Brown Roan Spinoni ran off after being hit, yesterday, by a cyclist followed by a car at Clumber Park, Notts. He is likely to need urgent veterinary attention. If you find him please take him to a vet straight away, no questions asked.
Answers to the name of MILO, 6 months old and probably very scared.
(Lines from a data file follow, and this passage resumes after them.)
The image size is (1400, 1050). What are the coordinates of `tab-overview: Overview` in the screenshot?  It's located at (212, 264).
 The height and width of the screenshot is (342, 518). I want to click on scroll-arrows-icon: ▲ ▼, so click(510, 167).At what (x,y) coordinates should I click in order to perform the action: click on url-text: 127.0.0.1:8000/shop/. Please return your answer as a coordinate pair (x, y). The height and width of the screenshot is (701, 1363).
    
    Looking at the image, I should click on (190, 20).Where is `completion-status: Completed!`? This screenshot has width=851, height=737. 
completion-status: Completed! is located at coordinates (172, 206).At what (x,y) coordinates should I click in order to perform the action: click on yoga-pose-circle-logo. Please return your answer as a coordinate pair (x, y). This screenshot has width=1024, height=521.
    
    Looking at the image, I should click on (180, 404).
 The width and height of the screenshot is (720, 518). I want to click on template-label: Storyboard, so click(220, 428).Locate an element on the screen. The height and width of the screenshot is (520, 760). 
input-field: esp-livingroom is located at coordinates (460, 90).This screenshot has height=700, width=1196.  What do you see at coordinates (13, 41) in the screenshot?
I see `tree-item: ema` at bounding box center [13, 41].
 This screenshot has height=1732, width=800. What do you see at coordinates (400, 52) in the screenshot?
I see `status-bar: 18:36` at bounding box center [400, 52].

Any sighting of him please telephone me (Tanya) on 07816243494


----------



## tashi (Dec 5, 2007)

Tanya1989 said:


> Brown Roan Spinoni ran off after being hit, yesterday, by a cyclist followed by a car at Clumber Park, Notts. He is likely to need urgent veterinary attention. If you find him please take him to a vet straight away, no questions asked.
> Answers to the name of MILO, 6 months old and probably very scared.
> 
> Any sighting of him please telephone me (Tanya) on 07816243494


Can I send this onto a friend that has spinones she can perhaps spread the word


----------



## Tanya1989 (Dec 4, 2009)

Please do, Please crosspost wherever you can x


----------



## cupcaketot (Mar 1, 2010)

:thumbup: So glad to hear that Milo has been found - received email from Spin club this morning. Big celebrations all round.


----------



## hawksport (Dec 27, 2009)

Good news :thumbup:


----------



## Tanya1989 (Dec 4, 2009)

Yep, Milo was found today, a little cut and bruised, but otherwise well! :thumbup:


----------